Eu sei bem também das nossas diferenças desde daquela segunda tarde, não só o que você me contou, que já bateu, já doeu, já não doeu, e se dissolveu na relevância do que realmente importa, mas sei também do que mora além das palavras, no nosso silêncio, as coisas que não precisam ser ditas para serem notadas. Sei do mundo que te escolheu e do que você escolheu para si, desse abismo entre nossas ambições. Você diz para não pensarmos sobre isso enquanto põe o tema sobre a mesa de jantar, você diz para vivermos no presente enquanto quem questiona o nosso longo prazo são essas sinapses dentro da sua cabeça grande, você diz que não quer viver a mesma história enquanto ensaia a mesma discussão antiga com uma mulher nova, as vezes parece que você fica se convencendo que é de menos para nós dois, e sem perceber, deu para tentar me convencer. Para vai. Por Favor. Para tudo. Eu sei de tudo isso, claro que sei, sei de tudo tanto e nada tanto importa.

Eu te escolho além das nossas escolhas, escolho por que você me faz feliz, porque você me acolhe, e me faz ser mais terna, mais calma, é tão doce isso tudo que me faz querer compartilhar meu dia a dia contigo, minha vida, até minha comida! E bem na mentalidade do drogado “só por hoje”, deixa o futuro pros adivinhos e me faz feliz só essa manhã, só essa tarde, só essa noite e a gente vai assim, dia após dia, escolhendo um ao outro para o resto dos dias. O resto é resto.
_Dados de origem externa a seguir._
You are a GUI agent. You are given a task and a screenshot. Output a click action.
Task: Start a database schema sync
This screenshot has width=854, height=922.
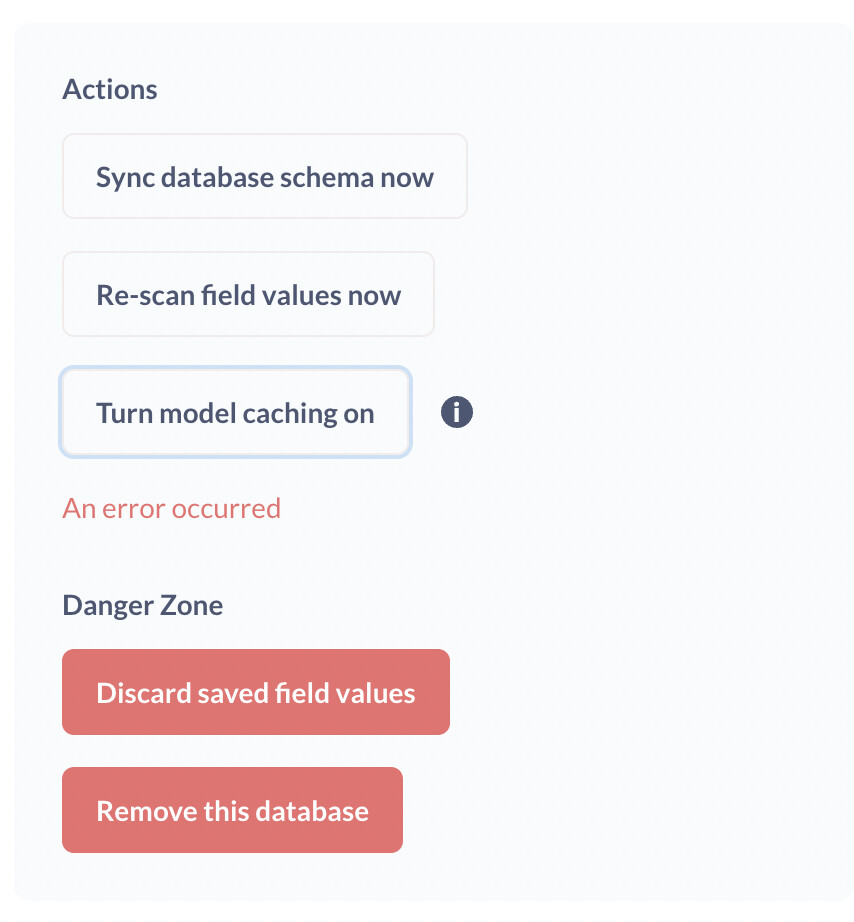265,176
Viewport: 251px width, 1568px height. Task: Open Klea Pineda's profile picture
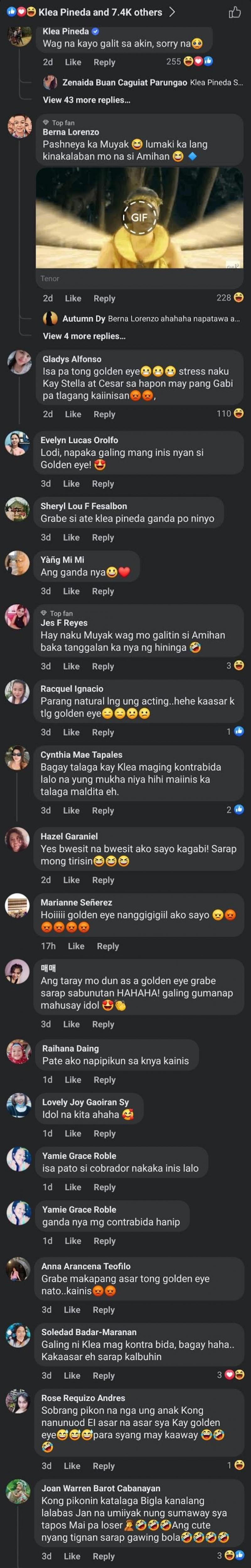[x=19, y=35]
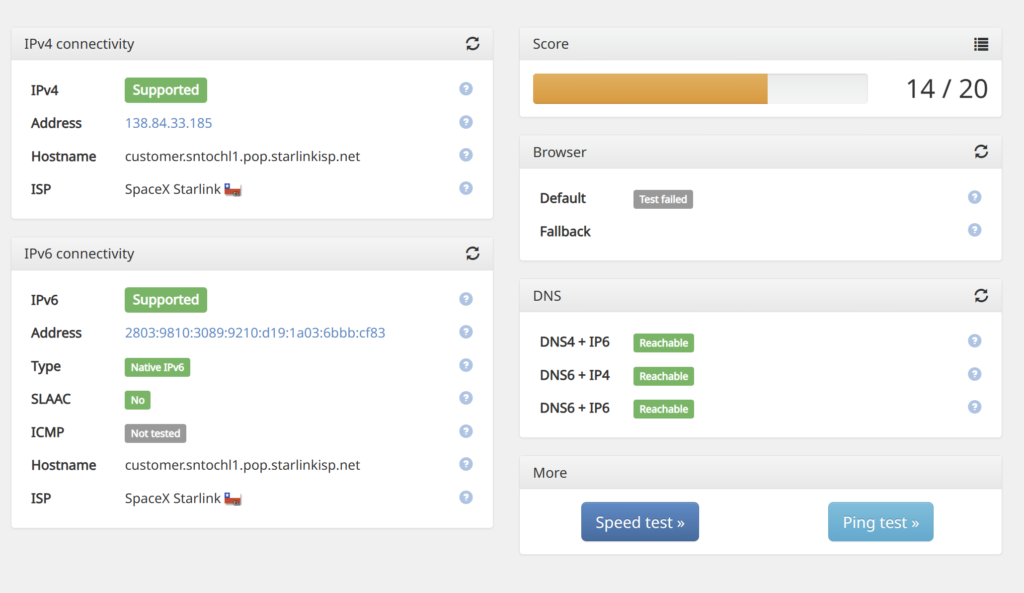Screen dimensions: 1024x593
Task: Open the IPv6 address link
Action: tap(255, 332)
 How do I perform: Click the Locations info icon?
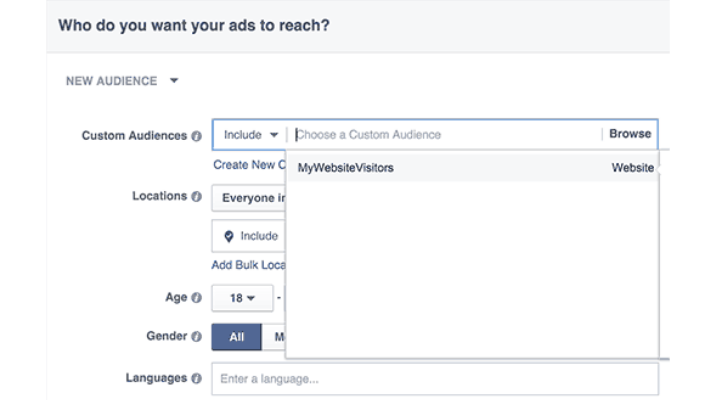pyautogui.click(x=197, y=197)
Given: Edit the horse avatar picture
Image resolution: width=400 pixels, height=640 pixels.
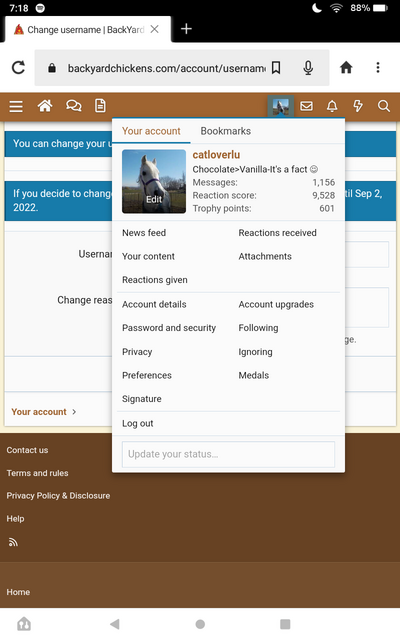Looking at the screenshot, I should (x=154, y=182).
Thursday, February 13, 2014

Surpresa


Dos pés à cabeça, veio surpresa. Diz ele que já sabia, já me via, andando pela areia, por aí, de passagem na paisagem, amiga de não sem quem, acompanhada ou sem ninguém... vi nada disso não, vi foi num fim de tarde para lá de amarelado, muito do nada, um homi todo todo, cheio de si, que numa audácia sem noção do olho do furacão, meteu o bedelho meu olhar à dentro, atravessando íris, retina e o escambal, e invadiu espaço privado sem ser chamado. Deixou foi pulga atrás da orelha, Deu nem três horas e já tinha devassado minha rede, adentrou fotos, presente, passado, até mensagem ousou com intimidade de conhecido antigo - a pulga só cresceu. Semana mais tarde apareceu puro sorriso em beira de praia, se abriu num fôlego desatado seus todos e cada porém, discorreu teses cientificas, questões filosóficas e urológicas, sorriu, suou, até de cromossomo falou, eu ali tonta com tanto. Se jogou no mar quando o sol já se ia e voltou num abraço tão apertado que toda minha defesa quebrou em cacos no encontro com seus braços, eu, ainda zonza, entreguei as pontas, e dali perdi a conta de onde isso vai dar. Deixa estar.